INFORMATION SHOWN –

** Start **

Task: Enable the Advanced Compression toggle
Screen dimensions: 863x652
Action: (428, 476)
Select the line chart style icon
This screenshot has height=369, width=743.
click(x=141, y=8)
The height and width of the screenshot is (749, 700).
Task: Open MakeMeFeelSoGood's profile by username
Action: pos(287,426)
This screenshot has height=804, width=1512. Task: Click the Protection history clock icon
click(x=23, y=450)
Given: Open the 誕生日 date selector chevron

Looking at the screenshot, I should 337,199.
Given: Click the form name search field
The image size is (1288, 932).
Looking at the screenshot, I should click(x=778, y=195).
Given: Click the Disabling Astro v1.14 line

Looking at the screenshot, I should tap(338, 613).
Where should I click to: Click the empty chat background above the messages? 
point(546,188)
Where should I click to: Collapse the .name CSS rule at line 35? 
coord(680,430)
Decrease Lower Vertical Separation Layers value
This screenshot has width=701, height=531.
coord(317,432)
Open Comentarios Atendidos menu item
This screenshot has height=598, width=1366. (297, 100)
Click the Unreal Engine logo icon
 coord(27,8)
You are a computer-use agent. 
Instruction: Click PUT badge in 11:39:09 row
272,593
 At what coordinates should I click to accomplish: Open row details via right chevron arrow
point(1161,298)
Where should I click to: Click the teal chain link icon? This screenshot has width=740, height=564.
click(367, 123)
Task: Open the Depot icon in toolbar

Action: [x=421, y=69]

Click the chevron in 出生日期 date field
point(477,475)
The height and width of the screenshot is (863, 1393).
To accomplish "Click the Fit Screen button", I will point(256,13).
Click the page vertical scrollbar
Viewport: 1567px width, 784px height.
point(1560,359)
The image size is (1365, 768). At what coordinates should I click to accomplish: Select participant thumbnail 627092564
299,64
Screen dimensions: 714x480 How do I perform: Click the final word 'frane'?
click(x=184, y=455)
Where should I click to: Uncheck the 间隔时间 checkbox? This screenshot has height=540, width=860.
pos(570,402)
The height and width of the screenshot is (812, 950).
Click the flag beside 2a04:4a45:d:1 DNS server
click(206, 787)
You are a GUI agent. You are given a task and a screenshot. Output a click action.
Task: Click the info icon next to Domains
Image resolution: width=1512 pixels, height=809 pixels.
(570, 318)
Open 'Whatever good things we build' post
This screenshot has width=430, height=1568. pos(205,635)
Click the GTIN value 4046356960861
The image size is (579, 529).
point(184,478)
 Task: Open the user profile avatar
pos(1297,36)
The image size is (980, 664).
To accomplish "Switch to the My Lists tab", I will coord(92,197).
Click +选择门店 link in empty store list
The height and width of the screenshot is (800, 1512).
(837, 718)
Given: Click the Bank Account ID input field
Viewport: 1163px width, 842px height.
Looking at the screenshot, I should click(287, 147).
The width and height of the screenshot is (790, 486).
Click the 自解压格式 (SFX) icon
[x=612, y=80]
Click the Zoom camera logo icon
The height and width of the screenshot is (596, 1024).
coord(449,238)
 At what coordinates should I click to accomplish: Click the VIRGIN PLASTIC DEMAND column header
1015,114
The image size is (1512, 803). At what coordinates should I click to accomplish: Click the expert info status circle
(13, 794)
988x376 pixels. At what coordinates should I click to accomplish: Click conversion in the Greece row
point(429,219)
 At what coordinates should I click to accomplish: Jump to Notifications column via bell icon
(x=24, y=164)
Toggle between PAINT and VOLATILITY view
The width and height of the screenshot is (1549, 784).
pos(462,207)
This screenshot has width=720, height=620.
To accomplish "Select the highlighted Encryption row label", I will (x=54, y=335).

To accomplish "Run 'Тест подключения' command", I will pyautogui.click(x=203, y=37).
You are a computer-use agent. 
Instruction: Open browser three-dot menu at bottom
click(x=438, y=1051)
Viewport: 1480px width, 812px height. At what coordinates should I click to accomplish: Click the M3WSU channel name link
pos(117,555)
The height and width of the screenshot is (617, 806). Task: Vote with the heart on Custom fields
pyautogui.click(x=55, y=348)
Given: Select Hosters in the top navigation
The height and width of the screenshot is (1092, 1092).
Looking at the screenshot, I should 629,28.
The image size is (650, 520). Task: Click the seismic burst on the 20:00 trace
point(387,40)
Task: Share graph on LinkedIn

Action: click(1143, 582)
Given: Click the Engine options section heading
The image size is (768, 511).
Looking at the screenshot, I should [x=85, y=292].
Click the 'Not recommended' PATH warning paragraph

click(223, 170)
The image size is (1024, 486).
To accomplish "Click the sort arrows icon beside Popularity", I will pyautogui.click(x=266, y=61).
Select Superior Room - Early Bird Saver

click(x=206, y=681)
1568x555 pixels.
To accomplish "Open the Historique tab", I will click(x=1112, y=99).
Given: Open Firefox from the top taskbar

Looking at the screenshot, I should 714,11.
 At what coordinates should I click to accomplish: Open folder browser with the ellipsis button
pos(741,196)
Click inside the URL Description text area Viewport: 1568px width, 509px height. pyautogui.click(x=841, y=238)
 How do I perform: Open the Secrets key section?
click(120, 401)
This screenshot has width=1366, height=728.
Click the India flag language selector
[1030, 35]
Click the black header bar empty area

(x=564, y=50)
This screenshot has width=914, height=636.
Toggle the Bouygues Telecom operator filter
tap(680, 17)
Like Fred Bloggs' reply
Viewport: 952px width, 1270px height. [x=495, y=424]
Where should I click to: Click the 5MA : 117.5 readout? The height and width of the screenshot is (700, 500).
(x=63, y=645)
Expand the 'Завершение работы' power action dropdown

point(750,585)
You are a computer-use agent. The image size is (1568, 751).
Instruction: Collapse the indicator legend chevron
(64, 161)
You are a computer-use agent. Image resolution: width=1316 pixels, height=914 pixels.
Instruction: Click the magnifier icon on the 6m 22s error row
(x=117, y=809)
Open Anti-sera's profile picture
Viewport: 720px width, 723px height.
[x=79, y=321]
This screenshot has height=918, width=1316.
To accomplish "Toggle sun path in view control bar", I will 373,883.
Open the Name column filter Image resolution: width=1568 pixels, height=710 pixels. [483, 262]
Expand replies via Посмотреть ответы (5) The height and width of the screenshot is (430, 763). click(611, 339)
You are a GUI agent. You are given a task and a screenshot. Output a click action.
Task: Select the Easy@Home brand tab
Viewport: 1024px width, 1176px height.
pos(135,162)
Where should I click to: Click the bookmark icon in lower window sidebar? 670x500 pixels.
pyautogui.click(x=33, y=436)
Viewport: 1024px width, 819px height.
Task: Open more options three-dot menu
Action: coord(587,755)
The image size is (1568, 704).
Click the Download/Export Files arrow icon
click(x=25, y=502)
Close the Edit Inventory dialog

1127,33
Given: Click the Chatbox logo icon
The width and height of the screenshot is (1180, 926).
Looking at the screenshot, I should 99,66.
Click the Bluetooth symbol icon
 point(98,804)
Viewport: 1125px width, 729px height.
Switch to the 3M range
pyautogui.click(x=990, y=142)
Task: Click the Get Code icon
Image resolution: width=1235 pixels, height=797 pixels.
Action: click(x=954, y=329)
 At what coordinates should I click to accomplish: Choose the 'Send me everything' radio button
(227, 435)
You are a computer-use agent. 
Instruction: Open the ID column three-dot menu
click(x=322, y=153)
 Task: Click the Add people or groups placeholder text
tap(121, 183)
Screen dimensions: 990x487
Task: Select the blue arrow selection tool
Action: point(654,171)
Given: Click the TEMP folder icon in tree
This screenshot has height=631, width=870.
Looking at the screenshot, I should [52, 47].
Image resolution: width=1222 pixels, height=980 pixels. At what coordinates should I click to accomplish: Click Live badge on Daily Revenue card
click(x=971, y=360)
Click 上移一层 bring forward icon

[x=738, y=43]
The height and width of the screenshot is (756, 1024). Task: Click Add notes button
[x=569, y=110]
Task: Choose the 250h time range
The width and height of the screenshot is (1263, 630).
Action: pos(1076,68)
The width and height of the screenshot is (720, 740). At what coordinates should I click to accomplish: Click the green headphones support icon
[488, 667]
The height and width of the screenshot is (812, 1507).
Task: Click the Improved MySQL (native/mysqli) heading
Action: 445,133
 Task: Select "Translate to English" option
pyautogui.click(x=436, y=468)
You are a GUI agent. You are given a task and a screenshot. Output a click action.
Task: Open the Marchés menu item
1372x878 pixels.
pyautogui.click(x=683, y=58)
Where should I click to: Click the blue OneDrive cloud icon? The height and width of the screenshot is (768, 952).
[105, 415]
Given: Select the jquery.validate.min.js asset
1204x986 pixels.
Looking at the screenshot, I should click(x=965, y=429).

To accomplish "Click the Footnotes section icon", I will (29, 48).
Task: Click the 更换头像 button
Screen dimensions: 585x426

** End **

Rewrite the listing from the line with "Image resolution: width=1222" up to and including the line with "Action: pos(1076,68)", swapping "Live badge" for "New badge" and leaving everything else unchanged.

Image resolution: width=1222 pixels, height=980 pixels. At what coordinates should I click to accomplish: Click New badge on Daily Revenue card
click(x=971, y=360)
Click 上移一层 bring forward icon

[x=738, y=43]
The height and width of the screenshot is (756, 1024). Task: Click Add notes button
[x=569, y=110]
Task: Choose the 250h time range
The width and height of the screenshot is (1263, 630).
Action: pos(1076,68)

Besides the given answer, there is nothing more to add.